DO THIS » Rewrite the stretch from the line containing "Image resolution: width=488" through the line containing "coord(649,540)", putting "scroll bar" in place of "scrollbar" and leaving all else unchanged. Give only those lines.

INPUT FOR THIS TASK »
* start *
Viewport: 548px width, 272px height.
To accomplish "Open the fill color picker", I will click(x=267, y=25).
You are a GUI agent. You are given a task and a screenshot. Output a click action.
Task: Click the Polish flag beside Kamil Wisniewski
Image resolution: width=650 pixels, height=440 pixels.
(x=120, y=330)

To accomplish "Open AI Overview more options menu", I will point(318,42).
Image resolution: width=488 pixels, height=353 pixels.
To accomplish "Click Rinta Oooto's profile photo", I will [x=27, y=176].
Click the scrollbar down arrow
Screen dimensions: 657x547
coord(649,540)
* end *
* start *
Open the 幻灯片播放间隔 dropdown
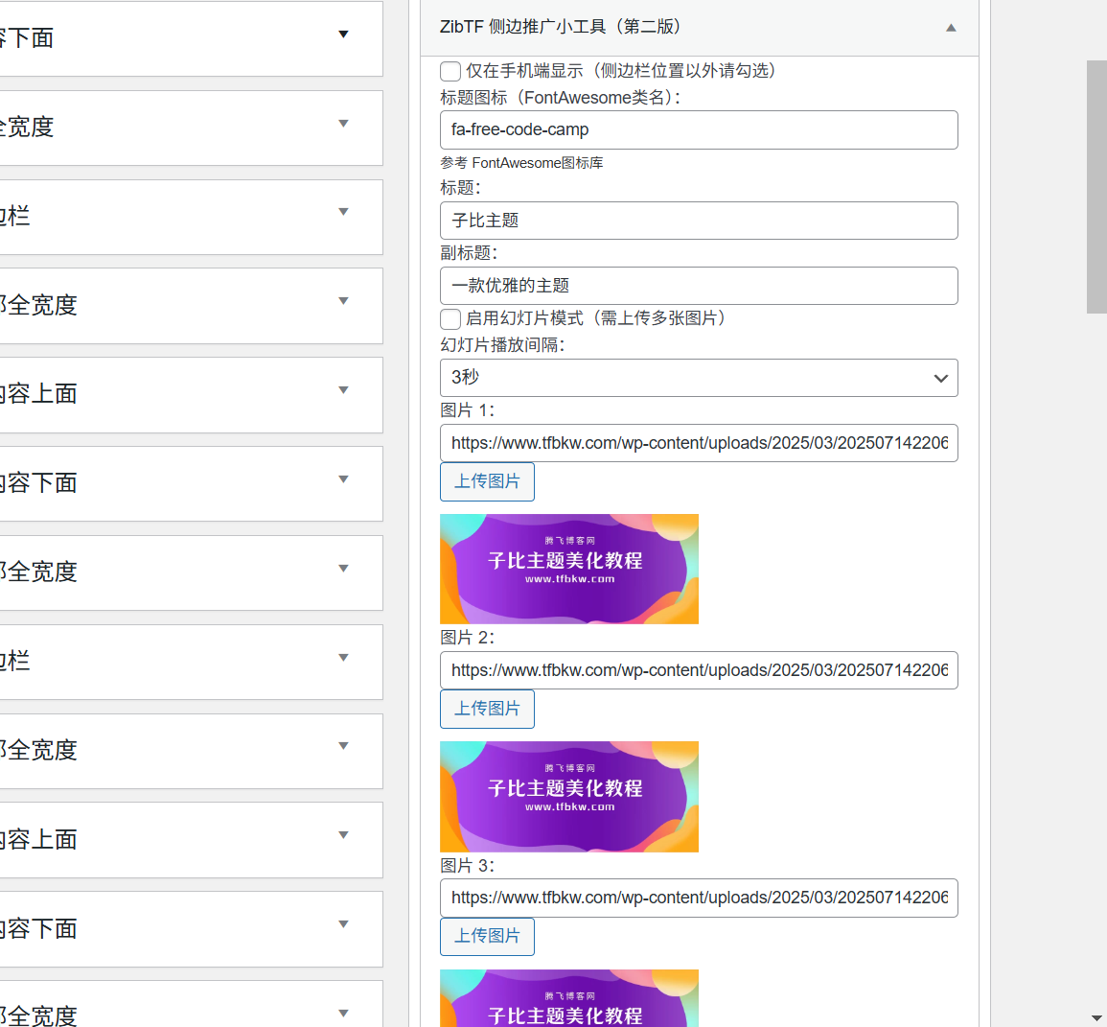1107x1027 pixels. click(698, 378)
* end *
OUTPUT OF THE TASK »
Image resolution: width=488 pixels, height=353 pixels.
To accomplish "Click Rinta Oooto's profile photo", I will [x=27, y=176].
Click the scroll bar down arrow
Screen dimensions: 657x547
coord(649,540)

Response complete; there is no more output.